Covid jabs have finally been approved for 12 to 15-year-olds, the UK’s chief medical officers have announced.
Vaccinations for school children are expected to go ahead as early as next week after Chris Whitty and his counterparts agreed that jabs would help minimise the disruption of education.
The experts have advised health secretary Sajid Javid that the overall benefits to teenagers’ mental health and physical health justifies the jabs.
A single dose of the Pfizer vaccine will be offered to every child over 12 through usual in-school vaccination programmes, although a second jab could be an option from the spring if more data justifies the move.
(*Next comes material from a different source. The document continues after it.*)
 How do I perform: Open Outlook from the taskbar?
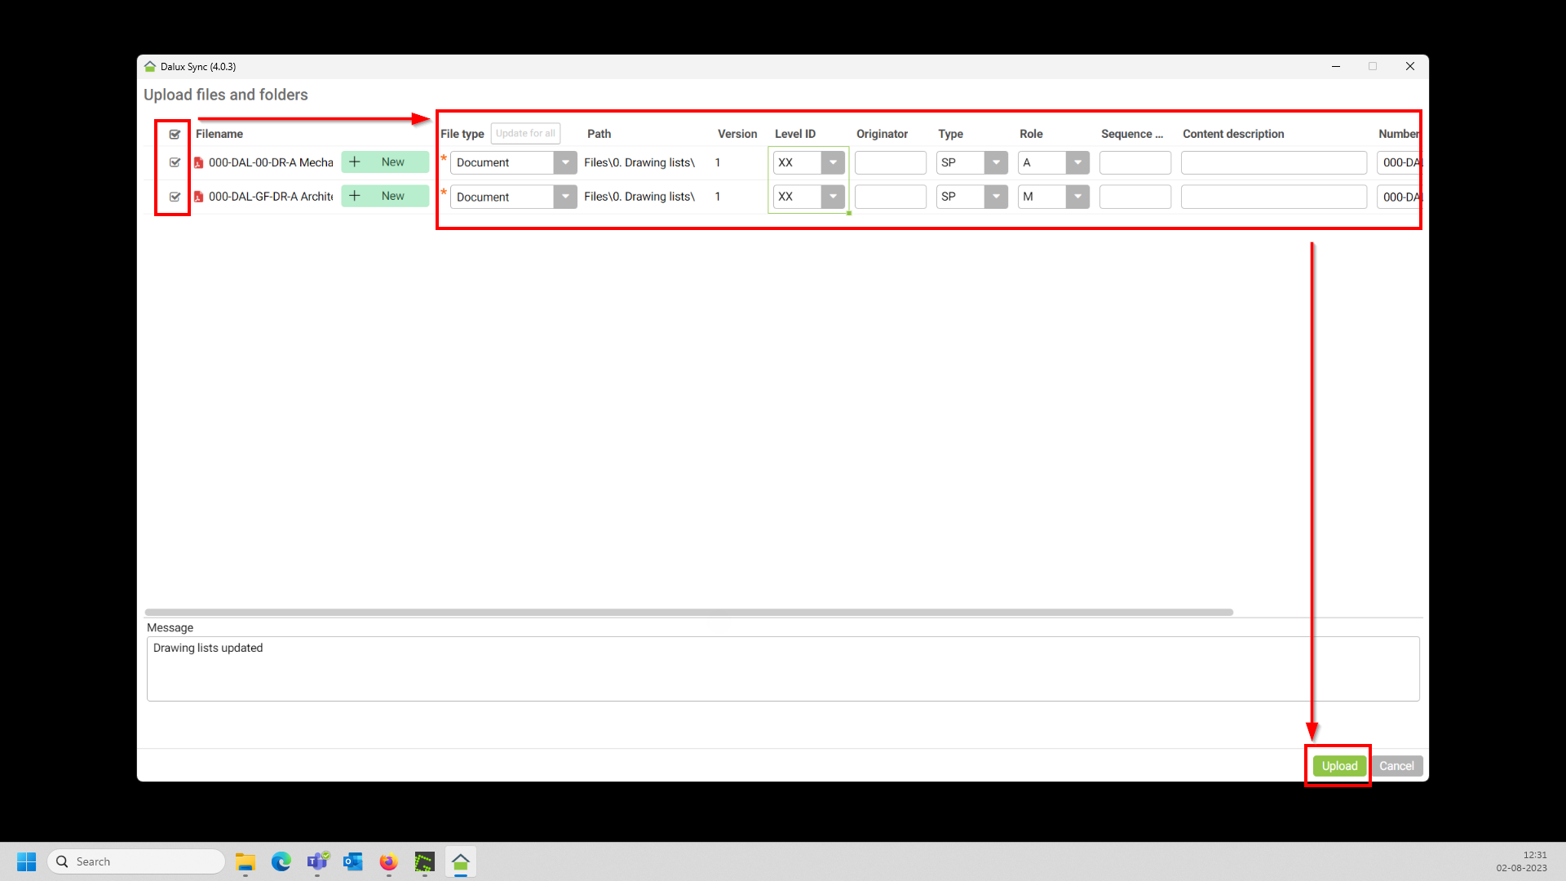point(353,861)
The Joint Committee on Vaccinations and Immunisation (JCVI) refused to approve widespread use of vaccination among under-16s earlier this month, stating that there was only a “marginal” benefit of the jabs given a small risk of heart disease.
But the JCVI made clear that wider advantages to children, such as allowing them to stay in school with protection from the virus, could be better assessed by medical officers of England, Scotland, Wales and Northern Ireland.
And the four medical chiefs announced on Monday that their overall view was that vaccinations would help children not just in the short term but the long term.
At a Downing Street press conference, Whitty stressed there was no contradiction between his advice and the suggestions of the JCVI.
“Our view, which is a view of the great majority of doctors and public health professionals, is that these two are not in conflict.”
Professor Wei Shen Lim, of the JCVI, added: “I want to stress that this by no means there is any conflict between the advice provided by JCVI and the advice and the decision made by the CMOs to the secretary of state.”
Whitty and fellow experts stated that vaccination in children would help reduce the spread of the virus within schools, but stressed that they were not making any assessments of the policy’s impact on the wider community of adults.
Crucially, they stressed without vaccinations there would be a “lifelong” risk to children’s mental and physical wellbeing from disrupted schooling after 18 months of damage to education since the pandemic began.
“The negative impact has been especially great in areas of relative deprivation
which have been particularly badly affected by Covid-19,” the chief medical officers (CMOs) said in their letter to ministers.
“The effects of missed or disrupted education are even more apparent and enduring in these areas. The effects of disrupted education, or uncertainty, on mental health are well recognised. There can be lifelong effects on health if extended disruption to education leads to reduced life chances.”
The JCVI has already recommended that children and young people aged 12 to 17 with specific underlying health conditions, and children and young people who are aged 12 years and over who are household contacts of people who are immunocompromised are offered two doses of a vaccine.
Whitty and his colleagues consulted widely among royal colleges of GPs and paediatrics, as well as public health directors.
In their advice, they stated: “The UK CMOs, in common with the clinical and wider public health community, consider education one of the most important drivers of improved public health and mental health.”
They said that while full closures of schools due to lockdowns were now “much less likely to be necessary in the next stages” of the pandemic they still “expect the epidemic to continue to be prolonged and unpredictable”.
“Local surges of infection, including in schools, should be anticipated for some time. Where they occur, they are likely to be disruptive.”
They stressed that under-16s would be allowed to make their own decisions about getting the jab without parental consent, as long as they were deemed to be “competent” enough to do so.
“A childcentred approach to communication and deployment of the vaccine should be the primary objective,” they said.
The medical officers believe the long standing law on parental consent already covers situations where youngsters want the jab even if their parents disagree.
“It is essential that children and young people aged 12-15 and their parents are supported in their decisions, whatever decisions they take, and are not stigmatised either for accepting, or not accepting, the vaccination offer. Individual choice should be respected.”
A Department of Health and Social Care spokesperson said: “We have received advice from the four UK Chief Medical Officers on offering COVID-19 vaccination to young people aged 12-15. We will set out the government’s decision shortly.”
Dr Mary Bousted, joint general secretary of the National Education Union, said: “The decision by the Chief Medical Officers to encourage the take up of vaccinations by 12-15 year olds will be another tool to help pupils sustain their access to education throughout the autumn and winter.
“While we recognise that a decision on vaccinating children needed careful evidential judgement, it would have been better if a decision could have been made earlier during the summer holidays.
“It will now be well into the autumn before the impact of the vaccination programme will be felt. Schools must be given timely and clear guidance for the next steps.”